**Action item**
The expected output is the complete listing, unchanged.

####################

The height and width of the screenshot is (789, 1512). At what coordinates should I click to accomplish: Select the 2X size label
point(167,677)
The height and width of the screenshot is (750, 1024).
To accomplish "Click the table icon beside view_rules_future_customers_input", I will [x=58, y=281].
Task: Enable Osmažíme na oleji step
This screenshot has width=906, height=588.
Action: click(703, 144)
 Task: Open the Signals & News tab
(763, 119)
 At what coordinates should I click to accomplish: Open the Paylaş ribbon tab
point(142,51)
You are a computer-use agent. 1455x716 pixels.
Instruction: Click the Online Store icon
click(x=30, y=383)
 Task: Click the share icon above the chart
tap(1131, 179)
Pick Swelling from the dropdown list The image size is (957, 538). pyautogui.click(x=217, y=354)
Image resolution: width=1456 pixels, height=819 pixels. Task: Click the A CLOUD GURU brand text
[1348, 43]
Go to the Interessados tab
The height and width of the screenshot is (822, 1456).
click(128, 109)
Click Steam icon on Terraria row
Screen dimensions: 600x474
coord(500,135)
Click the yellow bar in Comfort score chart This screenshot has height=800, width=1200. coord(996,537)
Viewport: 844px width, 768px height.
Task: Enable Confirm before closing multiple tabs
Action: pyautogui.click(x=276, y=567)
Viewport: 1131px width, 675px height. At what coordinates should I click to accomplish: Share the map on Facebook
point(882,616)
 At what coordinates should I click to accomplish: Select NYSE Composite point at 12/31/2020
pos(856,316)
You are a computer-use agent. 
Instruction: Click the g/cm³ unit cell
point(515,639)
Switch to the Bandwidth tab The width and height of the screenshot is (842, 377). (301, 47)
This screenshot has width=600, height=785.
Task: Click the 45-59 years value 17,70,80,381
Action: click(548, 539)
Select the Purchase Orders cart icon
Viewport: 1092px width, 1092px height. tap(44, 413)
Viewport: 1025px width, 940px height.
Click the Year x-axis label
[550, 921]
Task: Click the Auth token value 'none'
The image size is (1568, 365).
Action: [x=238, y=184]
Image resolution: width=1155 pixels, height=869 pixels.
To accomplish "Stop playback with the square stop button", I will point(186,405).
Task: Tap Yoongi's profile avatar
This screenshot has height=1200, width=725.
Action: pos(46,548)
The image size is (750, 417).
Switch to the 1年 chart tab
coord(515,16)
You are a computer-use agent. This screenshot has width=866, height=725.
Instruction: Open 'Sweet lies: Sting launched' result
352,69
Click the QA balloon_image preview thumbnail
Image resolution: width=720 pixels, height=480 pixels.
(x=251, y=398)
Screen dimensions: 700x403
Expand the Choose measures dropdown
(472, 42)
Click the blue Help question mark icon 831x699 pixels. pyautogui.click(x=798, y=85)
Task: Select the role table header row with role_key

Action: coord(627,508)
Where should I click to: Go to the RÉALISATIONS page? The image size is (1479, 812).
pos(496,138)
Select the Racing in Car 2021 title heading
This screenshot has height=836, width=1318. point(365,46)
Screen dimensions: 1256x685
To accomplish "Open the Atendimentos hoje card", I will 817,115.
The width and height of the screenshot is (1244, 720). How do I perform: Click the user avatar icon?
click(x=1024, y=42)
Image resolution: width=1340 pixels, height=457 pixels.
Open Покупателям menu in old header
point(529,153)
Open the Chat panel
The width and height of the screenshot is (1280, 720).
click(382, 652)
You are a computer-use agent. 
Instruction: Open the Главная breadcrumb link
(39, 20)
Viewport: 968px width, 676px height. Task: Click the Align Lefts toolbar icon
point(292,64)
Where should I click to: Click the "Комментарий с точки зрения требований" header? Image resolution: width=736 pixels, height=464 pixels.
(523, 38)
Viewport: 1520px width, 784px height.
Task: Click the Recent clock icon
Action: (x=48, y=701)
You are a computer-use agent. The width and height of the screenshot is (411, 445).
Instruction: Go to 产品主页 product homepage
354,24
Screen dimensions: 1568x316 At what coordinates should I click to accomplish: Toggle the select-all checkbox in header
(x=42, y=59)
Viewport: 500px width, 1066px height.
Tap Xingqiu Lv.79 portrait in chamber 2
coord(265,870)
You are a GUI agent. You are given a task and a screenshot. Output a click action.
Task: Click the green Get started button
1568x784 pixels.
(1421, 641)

####################

**Expected output**
The height and width of the screenshot is (789, 1512). At what coordinates should I click to accomplish: Select the 2X size label
point(167,677)
The height and width of the screenshot is (750, 1024).
To accomplish "Click the table icon beside view_rules_future_customers_input", I will [x=58, y=281].
Task: Enable Osmažíme na oleji step
This screenshot has width=906, height=588.
Action: click(703, 144)
 Task: Open the Signals & News tab
(763, 119)
 At what coordinates should I click to accomplish: Open the Paylaş ribbon tab
point(142,51)
You are a computer-use agent. 1455x716 pixels.
Instruction: Click the Online Store icon
click(x=30, y=383)
 Task: Click the share icon above the chart
tap(1131, 179)
Pick Swelling from the dropdown list The image size is (957, 538). pyautogui.click(x=217, y=354)
Image resolution: width=1456 pixels, height=819 pixels. Task: Click the A CLOUD GURU brand text
[1348, 43]
Go to the Interessados tab
The height and width of the screenshot is (822, 1456).
click(128, 109)
Click Steam icon on Terraria row
Screen dimensions: 600x474
coord(500,135)
Click the yellow bar in Comfort score chart This screenshot has height=800, width=1200. coord(996,537)
Viewport: 844px width, 768px height.
Task: Enable Confirm before closing multiple tabs
Action: pyautogui.click(x=276, y=567)
Viewport: 1131px width, 675px height. At what coordinates should I click to accomplish: Share the map on Facebook
point(882,616)
 At what coordinates should I click to accomplish: Select NYSE Composite point at 12/31/2020
pos(856,316)
You are a computer-use agent. 
Instruction: Click the g/cm³ unit cell
point(515,639)
Switch to the Bandwidth tab The width and height of the screenshot is (842, 377). (301, 47)
This screenshot has width=600, height=785.
Task: Click the 45-59 years value 17,70,80,381
Action: click(548, 539)
Select the Purchase Orders cart icon
Viewport: 1092px width, 1092px height. tap(44, 413)
Viewport: 1025px width, 940px height.
Click the Year x-axis label
[550, 921]
Task: Click the Auth token value 'none'
The image size is (1568, 365).
Action: [x=238, y=184]
Image resolution: width=1155 pixels, height=869 pixels.
To accomplish "Stop playback with the square stop button", I will point(186,405).
Task: Tap Yoongi's profile avatar
This screenshot has height=1200, width=725.
Action: pos(46,548)
The image size is (750, 417).
Switch to the 1年 chart tab
coord(515,16)
You are a computer-use agent. This screenshot has width=866, height=725.
Instruction: Open 'Sweet lies: Sting launched' result
352,69
Click the QA balloon_image preview thumbnail
Image resolution: width=720 pixels, height=480 pixels.
(x=251, y=398)
Screen dimensions: 700x403
Expand the Choose measures dropdown
(472, 42)
Click the blue Help question mark icon 831x699 pixels. pyautogui.click(x=798, y=85)
Task: Select the role table header row with role_key

Action: coord(627,508)
Where should I click to: Go to the RÉALISATIONS page? The image size is (1479, 812).
pos(496,138)
Select the Racing in Car 2021 title heading
This screenshot has height=836, width=1318. point(365,46)
Screen dimensions: 1256x685
To accomplish "Open the Atendimentos hoje card", I will 817,115.
The width and height of the screenshot is (1244, 720). How do I perform: Click the user avatar icon?
click(x=1024, y=42)
Image resolution: width=1340 pixels, height=457 pixels.
Open Покупателям menu in old header
point(529,153)
Open the Chat panel
The width and height of the screenshot is (1280, 720).
click(382, 652)
You are a computer-use agent. 
Instruction: Open the Главная breadcrumb link
(39, 20)
Viewport: 968px width, 676px height. Task: Click the Align Lefts toolbar icon
point(292,64)
Where should I click to: Click the "Комментарий с точки зрения требований" header? Image resolution: width=736 pixels, height=464 pixels.
(523, 38)
Viewport: 1520px width, 784px height.
Task: Click the Recent clock icon
Action: (x=48, y=701)
You are a computer-use agent. The width and height of the screenshot is (411, 445).
Instruction: Go to 产品主页 product homepage
354,24
Screen dimensions: 1568x316 At what coordinates should I click to accomplish: Toggle the select-all checkbox in header
(x=42, y=59)
Viewport: 500px width, 1066px height.
Tap Xingqiu Lv.79 portrait in chamber 2
coord(265,870)
You are a GUI agent. You are given a task and a screenshot. Output a click action.
Task: Click the green Get started button
1568x784 pixels.
(1421, 641)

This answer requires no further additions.